Aktuell stellt sich die Lage nach Wahrnehmung des Flüchtlingsrats Niedersachsen in den Kommunen unterschiedlich dar: Während in einigen Kommunen Notlager aufgebaut und Turnhallen akquiriert werden, ist die Lage in anderen Landkreisen noch vergleichsweise entspannt. Zum Problem wird die Unterbringung v.a. dort, wo die Betroffenen wenig Möglichkeiten haben, am gesellschaftlichen Leben teilzunehmen, eine Arbeit zu finden oder selbst eine Wohnung zu suchen (z.B. auf Borkum).
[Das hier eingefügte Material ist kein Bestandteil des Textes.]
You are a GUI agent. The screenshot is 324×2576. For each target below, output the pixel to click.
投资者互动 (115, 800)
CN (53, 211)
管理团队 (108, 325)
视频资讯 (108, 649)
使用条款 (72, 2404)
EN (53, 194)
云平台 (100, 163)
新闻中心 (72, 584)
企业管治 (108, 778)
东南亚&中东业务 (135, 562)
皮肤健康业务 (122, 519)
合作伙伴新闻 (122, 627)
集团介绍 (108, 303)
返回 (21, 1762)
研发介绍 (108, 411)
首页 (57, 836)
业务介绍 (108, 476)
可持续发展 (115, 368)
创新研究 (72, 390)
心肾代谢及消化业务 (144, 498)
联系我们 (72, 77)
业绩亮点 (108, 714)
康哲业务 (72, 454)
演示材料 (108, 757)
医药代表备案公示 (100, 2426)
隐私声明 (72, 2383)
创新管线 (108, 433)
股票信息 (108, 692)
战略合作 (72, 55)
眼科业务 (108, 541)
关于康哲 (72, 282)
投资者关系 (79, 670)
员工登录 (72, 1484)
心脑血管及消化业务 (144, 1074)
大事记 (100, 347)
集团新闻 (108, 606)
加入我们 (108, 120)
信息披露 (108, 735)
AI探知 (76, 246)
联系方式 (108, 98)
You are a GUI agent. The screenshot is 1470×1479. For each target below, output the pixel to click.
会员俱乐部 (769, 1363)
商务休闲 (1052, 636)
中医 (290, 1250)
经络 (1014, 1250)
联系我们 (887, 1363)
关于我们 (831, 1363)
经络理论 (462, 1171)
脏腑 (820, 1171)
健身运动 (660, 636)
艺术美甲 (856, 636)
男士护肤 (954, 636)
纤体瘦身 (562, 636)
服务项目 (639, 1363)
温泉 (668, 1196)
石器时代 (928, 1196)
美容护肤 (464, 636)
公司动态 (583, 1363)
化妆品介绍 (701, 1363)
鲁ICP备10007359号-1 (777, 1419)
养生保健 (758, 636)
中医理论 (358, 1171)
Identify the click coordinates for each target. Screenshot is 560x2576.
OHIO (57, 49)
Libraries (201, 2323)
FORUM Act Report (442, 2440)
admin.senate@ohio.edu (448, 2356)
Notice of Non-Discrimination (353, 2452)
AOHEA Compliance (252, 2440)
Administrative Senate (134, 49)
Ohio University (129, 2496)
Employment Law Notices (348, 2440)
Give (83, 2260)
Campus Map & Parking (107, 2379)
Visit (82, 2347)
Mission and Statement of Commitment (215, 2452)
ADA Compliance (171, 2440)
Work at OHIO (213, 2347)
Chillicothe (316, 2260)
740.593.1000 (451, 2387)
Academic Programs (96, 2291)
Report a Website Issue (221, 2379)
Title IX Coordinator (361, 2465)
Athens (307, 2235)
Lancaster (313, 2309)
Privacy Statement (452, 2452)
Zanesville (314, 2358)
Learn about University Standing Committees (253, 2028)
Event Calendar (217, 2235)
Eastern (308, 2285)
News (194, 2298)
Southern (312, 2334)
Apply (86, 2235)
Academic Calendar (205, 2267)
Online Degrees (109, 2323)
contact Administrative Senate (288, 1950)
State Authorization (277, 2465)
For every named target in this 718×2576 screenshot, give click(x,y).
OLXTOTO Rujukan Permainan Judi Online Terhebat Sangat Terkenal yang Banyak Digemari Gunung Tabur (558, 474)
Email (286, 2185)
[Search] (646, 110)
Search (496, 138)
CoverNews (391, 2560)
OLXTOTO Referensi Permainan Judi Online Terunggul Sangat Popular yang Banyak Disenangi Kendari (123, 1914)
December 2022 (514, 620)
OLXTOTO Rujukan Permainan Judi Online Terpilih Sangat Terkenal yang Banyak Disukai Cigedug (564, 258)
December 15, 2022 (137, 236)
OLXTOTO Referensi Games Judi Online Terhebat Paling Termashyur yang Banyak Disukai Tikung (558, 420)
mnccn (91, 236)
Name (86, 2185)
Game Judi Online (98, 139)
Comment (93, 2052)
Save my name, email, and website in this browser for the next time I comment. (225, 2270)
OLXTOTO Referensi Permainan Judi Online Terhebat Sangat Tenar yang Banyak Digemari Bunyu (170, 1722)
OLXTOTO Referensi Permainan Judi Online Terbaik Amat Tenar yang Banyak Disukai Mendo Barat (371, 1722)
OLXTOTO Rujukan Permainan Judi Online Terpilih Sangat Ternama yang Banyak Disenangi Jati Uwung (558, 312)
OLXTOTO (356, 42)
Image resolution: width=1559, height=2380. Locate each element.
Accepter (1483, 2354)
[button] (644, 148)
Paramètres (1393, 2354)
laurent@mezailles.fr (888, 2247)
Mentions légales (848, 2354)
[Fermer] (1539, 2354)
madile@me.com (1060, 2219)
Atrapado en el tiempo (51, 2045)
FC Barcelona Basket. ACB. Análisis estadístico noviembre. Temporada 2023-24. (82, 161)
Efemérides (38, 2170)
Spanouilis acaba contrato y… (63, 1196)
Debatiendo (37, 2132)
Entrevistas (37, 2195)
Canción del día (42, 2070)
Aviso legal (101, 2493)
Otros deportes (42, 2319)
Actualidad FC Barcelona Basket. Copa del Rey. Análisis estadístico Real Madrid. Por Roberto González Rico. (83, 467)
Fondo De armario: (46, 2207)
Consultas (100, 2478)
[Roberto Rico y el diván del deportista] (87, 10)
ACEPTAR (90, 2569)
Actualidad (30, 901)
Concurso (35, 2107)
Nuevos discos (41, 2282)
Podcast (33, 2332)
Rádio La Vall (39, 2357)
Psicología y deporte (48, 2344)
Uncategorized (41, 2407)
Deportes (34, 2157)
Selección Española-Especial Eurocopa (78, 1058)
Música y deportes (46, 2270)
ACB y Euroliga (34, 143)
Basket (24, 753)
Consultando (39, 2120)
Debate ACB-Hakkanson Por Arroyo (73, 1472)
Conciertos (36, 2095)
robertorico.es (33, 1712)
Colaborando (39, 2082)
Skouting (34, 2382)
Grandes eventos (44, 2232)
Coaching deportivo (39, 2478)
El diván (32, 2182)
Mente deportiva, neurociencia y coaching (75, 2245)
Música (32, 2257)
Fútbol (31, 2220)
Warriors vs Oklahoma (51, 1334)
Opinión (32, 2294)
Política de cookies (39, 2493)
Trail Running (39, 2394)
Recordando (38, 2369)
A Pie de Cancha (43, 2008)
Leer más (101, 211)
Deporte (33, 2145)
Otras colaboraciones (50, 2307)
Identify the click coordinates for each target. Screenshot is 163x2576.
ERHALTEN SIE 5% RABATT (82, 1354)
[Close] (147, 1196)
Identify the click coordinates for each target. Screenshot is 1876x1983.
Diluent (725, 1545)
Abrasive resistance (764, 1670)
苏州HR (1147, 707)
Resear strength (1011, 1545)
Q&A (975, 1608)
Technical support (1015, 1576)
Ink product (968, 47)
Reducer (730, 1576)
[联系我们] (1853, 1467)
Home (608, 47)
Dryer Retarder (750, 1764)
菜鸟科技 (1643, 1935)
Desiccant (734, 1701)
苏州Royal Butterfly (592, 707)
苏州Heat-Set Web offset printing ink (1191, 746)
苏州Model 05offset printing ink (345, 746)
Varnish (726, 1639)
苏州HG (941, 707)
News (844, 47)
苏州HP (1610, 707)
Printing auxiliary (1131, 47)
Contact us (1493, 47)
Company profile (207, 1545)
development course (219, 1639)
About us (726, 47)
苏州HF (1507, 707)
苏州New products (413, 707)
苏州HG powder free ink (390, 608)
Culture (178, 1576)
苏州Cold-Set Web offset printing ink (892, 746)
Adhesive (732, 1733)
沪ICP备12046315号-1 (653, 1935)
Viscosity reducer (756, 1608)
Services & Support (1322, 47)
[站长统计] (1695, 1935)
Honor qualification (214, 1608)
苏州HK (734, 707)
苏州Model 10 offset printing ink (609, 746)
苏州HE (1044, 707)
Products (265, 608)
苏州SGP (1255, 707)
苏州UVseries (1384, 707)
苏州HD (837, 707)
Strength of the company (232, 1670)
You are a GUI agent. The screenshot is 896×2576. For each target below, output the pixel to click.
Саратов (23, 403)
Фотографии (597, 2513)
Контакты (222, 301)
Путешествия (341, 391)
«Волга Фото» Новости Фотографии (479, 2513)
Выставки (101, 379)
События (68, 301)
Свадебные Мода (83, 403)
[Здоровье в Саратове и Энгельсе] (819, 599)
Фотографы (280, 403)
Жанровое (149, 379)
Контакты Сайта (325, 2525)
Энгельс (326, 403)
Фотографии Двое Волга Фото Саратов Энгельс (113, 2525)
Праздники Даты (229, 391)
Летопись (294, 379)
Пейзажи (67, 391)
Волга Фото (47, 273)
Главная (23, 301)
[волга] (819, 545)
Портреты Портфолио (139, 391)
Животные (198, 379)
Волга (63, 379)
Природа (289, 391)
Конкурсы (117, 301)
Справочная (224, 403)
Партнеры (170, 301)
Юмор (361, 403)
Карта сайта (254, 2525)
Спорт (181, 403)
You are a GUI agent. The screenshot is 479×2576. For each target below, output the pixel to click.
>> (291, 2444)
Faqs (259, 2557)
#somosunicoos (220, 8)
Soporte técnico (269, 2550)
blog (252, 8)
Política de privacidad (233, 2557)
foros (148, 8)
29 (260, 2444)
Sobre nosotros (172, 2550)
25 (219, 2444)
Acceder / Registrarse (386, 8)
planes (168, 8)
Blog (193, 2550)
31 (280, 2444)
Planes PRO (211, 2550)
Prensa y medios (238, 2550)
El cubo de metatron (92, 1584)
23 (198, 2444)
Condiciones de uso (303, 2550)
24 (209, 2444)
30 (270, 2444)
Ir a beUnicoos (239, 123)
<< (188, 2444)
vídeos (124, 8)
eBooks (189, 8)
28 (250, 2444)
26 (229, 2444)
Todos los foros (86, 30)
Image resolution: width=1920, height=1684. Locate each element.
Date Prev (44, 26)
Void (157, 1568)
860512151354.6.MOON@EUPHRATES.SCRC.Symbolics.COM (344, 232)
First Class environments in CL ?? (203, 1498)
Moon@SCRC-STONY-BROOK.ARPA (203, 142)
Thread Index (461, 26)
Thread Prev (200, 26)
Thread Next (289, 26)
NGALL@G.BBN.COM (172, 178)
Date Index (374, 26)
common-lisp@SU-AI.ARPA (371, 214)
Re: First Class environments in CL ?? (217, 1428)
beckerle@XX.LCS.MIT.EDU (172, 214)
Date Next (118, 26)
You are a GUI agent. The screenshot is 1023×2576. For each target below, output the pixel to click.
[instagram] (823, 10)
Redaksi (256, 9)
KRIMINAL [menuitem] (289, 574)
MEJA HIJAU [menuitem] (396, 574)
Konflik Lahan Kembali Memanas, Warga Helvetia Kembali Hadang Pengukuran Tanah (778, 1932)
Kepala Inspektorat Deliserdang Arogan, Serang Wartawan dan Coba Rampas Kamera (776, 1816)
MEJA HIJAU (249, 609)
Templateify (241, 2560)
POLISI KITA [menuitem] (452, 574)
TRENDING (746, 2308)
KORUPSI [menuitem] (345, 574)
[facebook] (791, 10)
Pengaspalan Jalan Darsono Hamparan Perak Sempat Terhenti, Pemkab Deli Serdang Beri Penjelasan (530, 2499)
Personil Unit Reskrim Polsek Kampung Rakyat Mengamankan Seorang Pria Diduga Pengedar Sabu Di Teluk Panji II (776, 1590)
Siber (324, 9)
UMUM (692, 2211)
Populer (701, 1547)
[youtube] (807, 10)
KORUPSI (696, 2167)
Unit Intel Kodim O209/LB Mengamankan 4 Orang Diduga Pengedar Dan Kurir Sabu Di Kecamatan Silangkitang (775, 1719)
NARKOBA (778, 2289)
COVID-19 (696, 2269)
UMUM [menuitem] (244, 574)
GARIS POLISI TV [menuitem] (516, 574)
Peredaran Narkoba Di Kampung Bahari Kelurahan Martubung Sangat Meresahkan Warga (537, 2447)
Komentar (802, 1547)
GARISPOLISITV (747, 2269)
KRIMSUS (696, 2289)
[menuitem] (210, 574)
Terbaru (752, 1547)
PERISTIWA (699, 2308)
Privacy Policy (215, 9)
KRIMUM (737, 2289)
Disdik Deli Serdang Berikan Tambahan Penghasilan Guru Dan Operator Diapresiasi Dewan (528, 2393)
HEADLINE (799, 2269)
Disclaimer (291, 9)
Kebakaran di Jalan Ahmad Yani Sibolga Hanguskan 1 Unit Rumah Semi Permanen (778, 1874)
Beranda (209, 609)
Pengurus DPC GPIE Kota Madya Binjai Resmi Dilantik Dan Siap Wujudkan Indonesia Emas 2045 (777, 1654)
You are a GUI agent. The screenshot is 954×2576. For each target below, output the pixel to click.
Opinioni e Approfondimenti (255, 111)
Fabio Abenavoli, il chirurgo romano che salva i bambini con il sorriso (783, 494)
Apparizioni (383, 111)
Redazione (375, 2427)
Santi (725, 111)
In einigen Kommunen stehen Wohneinrichtungen für Geflüchtete aus der Ukraine leer, weil Niedersachsen aufgrund der Übererfüllung der Aufnahmequote derzeit neu eintreffende Geflüchtete aus der Ukraine in andere Bundesländer weiterschickt, sofern die Betroffenen nicht selbst eine Wohnung in Niedersachsen finden oder bei Verwandten unterkommen. Diese Situation – leerstehende Aufnahmekapazitäten für Ukrainer:innen, fehlende Aufnahmekapazitäten für Asylsuchende – empfindet der Flüchtlingsrat als skandalös. „Wir halten das für eine Form von strukturellem Rassismus“, so Kai Weber. „Eine Aufnahme von Schutzsuchenden sollte ohne Ansehen der Hautfarbe und Herkunft überall dort erfolgen, wo sie menschenwürdig möglich ist.“

Über eine Million Menschen sind seit Kriegsausbruch aus der Ukraine nach Deutschland geflohen. Fünf von sechs Geflüchteten in Deutschland kommen aus der Ukraine. Aber in der öffentlichen Diskussion wird das verbleibende Sechstel der Asylsuchenden aus anderen Herkunftsländern zum Problem erklärt. Der Flüchtlingsrat Niedersachsen kritisiert das Ausspielen von Geflüchtetengruppen gegeneinander, das schon jetzt zu doppelten Standards geführt hat. Das verfassungsrechtlich geschützte Menschenrecht auf Asyl gilt es zu verteidigen. Die Genfer Flüchtlingskonvention und die Europäische Menschenrechtskonvention gewährleisten den individuellen Anspruch auf Schutz vor Verfolgung und drohenden Menschenrechtsverletzungen. Unter den Asylsuchenden ist die Schutzquote im vergangenen Jahr in Deutschland auf den rekordverdächtigen Wert von 72% gestiegen (bereinigte Schutzquote).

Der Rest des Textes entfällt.